CNCF covers dynamic configuration patterns for Swift services on Kubernetes

CNCF published a June 1 technical post on Swift Configuration for cloud native Swift services.

The post focuses on operational configuration mechanics rather than language marketing: ordered configuration providers, dot-notation keys that map across files and environment variables, ConfigMap-style file reloading, and immutable snapshots so a request does not observe half of one configuration version and half of another.
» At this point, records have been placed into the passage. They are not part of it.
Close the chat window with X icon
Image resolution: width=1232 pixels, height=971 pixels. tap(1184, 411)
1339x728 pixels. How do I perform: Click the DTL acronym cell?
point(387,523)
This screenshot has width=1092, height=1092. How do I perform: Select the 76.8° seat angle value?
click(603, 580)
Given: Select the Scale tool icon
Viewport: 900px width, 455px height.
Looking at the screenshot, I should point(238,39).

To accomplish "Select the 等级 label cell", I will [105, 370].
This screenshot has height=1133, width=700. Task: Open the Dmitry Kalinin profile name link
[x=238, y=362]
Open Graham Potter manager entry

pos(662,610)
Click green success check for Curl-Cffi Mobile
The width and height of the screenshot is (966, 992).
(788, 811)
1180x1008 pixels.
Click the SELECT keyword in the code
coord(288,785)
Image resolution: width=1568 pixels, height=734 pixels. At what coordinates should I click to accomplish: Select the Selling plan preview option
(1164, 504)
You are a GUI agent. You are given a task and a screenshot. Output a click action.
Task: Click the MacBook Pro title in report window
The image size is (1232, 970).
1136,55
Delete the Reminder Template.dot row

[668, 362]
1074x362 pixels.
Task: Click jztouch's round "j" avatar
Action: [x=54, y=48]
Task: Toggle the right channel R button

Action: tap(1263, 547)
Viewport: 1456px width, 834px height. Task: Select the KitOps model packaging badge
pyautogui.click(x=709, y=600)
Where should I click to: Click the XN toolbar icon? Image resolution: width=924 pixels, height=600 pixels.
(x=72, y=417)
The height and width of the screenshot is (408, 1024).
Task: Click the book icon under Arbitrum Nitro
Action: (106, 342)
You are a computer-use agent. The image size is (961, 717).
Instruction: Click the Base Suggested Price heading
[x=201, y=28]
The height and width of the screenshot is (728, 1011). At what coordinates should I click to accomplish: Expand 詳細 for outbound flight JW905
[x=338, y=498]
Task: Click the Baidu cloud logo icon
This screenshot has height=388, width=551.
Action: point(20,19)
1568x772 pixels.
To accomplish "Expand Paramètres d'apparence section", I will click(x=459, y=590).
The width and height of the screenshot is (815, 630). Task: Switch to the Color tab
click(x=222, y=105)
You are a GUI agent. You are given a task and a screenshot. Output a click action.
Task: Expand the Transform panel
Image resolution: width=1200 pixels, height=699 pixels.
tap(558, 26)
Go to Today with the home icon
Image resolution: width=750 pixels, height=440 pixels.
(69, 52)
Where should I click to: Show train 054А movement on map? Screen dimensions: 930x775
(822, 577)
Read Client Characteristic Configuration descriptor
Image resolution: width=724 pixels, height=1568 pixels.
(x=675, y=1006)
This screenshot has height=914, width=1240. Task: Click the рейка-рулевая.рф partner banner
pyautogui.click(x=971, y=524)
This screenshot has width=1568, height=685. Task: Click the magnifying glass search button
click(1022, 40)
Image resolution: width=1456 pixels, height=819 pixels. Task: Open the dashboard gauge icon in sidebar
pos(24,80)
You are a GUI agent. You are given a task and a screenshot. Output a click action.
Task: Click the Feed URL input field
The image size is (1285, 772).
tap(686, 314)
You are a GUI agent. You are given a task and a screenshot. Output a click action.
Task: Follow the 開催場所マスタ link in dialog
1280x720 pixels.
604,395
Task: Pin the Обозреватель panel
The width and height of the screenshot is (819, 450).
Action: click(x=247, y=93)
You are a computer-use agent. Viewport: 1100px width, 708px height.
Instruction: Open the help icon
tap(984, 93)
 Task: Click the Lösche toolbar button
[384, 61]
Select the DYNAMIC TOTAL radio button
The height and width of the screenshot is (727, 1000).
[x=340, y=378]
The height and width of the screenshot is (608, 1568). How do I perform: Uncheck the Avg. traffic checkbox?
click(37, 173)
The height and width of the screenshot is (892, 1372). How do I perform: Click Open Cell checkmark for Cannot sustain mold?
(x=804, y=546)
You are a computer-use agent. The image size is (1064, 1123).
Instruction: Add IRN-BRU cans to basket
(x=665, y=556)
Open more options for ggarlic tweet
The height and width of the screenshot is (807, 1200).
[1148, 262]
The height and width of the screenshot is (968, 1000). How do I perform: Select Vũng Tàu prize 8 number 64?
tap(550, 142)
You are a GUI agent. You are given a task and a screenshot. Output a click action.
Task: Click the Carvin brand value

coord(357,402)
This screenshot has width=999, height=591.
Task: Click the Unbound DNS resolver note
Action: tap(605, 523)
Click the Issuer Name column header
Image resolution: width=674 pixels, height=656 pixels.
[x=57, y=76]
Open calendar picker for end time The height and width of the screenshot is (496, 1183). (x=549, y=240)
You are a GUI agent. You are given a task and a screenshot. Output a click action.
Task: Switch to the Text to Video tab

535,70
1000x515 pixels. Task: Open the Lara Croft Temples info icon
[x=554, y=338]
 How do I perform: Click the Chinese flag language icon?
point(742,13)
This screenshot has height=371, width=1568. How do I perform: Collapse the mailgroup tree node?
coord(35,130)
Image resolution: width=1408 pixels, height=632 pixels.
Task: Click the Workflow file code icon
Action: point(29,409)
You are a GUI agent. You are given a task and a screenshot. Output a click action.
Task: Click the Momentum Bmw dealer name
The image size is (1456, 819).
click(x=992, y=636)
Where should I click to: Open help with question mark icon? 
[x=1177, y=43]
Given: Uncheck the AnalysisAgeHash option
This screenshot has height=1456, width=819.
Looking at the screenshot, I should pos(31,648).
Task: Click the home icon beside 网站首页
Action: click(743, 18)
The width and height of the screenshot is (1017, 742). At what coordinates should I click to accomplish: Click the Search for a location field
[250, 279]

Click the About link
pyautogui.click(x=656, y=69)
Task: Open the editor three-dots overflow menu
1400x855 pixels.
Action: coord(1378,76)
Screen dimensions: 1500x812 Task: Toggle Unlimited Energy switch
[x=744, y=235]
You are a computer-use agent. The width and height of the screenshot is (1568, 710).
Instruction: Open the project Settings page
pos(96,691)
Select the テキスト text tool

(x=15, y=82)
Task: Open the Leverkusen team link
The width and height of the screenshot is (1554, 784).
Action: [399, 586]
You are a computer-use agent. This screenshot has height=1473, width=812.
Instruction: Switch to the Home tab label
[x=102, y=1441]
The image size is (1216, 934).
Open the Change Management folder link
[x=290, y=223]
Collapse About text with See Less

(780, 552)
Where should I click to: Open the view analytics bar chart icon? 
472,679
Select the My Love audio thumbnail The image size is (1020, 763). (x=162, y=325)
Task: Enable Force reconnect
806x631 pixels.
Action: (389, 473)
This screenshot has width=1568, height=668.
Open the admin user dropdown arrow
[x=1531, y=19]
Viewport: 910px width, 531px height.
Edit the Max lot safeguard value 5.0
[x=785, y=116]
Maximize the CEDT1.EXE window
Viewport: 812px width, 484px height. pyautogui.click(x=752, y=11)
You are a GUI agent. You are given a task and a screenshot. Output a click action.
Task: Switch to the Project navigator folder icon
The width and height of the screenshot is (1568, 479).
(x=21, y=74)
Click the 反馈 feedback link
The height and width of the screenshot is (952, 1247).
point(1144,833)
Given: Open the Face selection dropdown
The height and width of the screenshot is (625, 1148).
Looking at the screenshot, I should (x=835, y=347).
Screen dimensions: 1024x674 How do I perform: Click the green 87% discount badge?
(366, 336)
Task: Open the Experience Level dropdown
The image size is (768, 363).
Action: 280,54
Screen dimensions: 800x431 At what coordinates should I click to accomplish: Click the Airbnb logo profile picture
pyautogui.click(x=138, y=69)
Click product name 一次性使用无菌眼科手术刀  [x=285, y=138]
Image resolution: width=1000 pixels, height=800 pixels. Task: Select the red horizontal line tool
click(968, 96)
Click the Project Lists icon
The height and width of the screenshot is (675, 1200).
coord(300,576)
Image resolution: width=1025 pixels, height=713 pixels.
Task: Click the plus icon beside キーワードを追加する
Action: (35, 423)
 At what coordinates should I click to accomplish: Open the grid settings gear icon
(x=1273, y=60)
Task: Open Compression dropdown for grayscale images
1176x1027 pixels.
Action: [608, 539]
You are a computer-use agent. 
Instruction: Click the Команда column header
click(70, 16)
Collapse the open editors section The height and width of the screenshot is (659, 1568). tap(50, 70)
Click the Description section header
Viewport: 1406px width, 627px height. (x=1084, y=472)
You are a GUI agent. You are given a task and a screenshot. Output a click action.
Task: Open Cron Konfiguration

The Kubernetes-specific detail is the torn-read problem during hot reload. Swift Configuration’s provider model replaces a complete snapshot atomically and keeps the previous valid snapshot when a reload is malformed, which is the behavior platform teams generally want from ConfigMap-mounted runtime configuration.

This is niche, but it is technically useful for teams running Swift services on Kubernetes because it gives the runtime a first-class model for precedence, reloads, and consistent reads instead of ad hoc ProcessInfo.environment plus hand-rolled file parsing.